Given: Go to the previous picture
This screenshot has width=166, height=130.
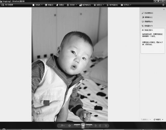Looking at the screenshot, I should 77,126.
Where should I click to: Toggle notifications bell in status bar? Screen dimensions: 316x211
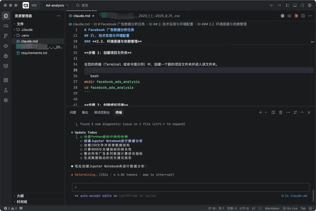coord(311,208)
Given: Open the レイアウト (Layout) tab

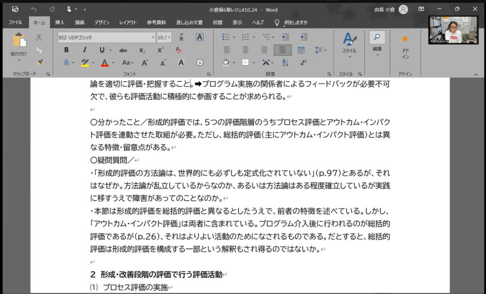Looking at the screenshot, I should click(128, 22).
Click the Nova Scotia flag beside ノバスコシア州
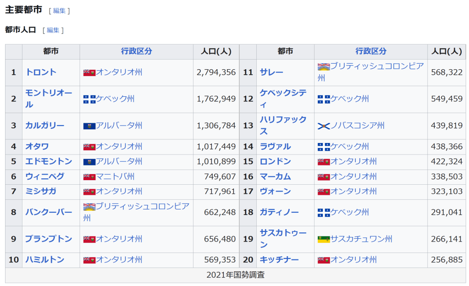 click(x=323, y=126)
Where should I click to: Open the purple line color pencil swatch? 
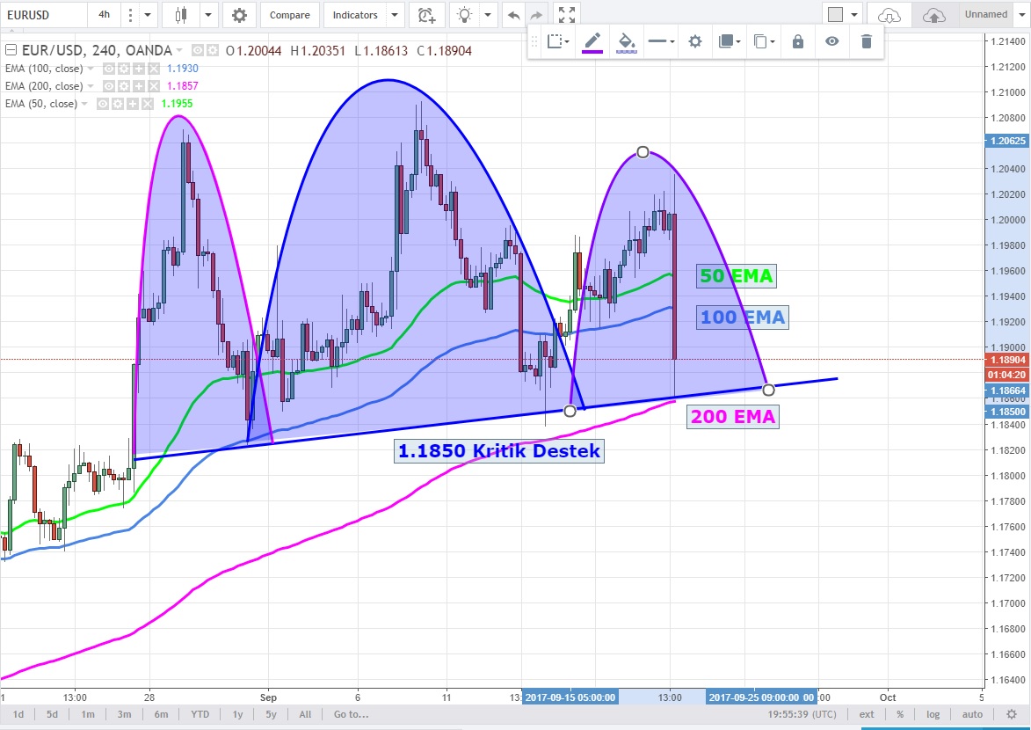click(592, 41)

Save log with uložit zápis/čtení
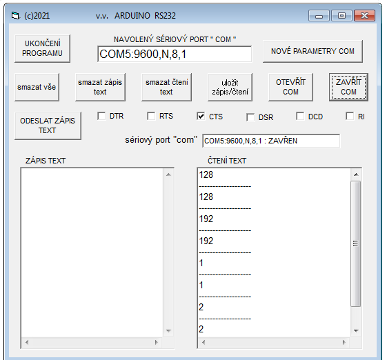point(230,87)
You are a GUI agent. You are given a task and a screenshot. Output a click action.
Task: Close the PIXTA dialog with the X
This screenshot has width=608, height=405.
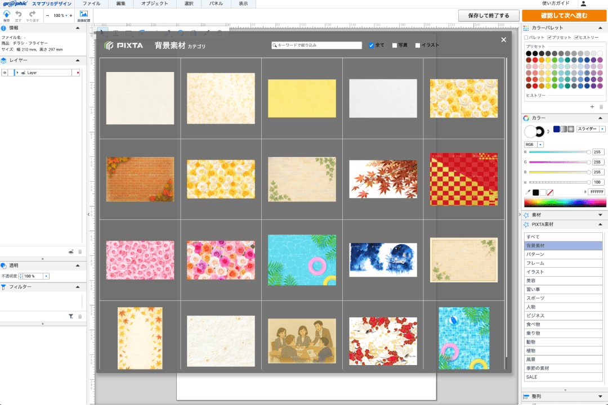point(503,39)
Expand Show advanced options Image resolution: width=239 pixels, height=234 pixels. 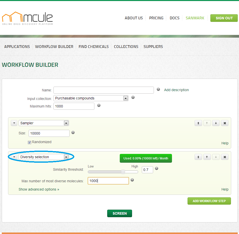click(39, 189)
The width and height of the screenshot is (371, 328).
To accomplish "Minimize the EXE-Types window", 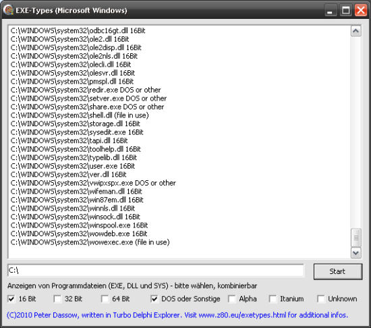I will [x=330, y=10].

**EXERCISE**
Every line from the start of the material through the line holding "You are a GUI" must be returned exactly, and the pictures must not.

**OUTPUT BELOW**
Given: Go to the previous picture
This screenshot has width=166, height=130.
Looking at the screenshot, I should 77,126.
Where should I click to: Toggle notifications bell in status bar? Screen dimensions: 316x211
coord(311,208)
Given: Open the レイアウト (Layout) tab

Looking at the screenshot, I should click(128, 22).
Click the Nova Scotia flag beside ノバスコシア州
 click(x=323, y=126)
Where should I click to: Open the purple line color pencil swatch? 
click(592, 41)

Save log with uložit zápis/čtení
point(230,87)
You are a GUI agent. You are given a task and a screenshot. Output a click action.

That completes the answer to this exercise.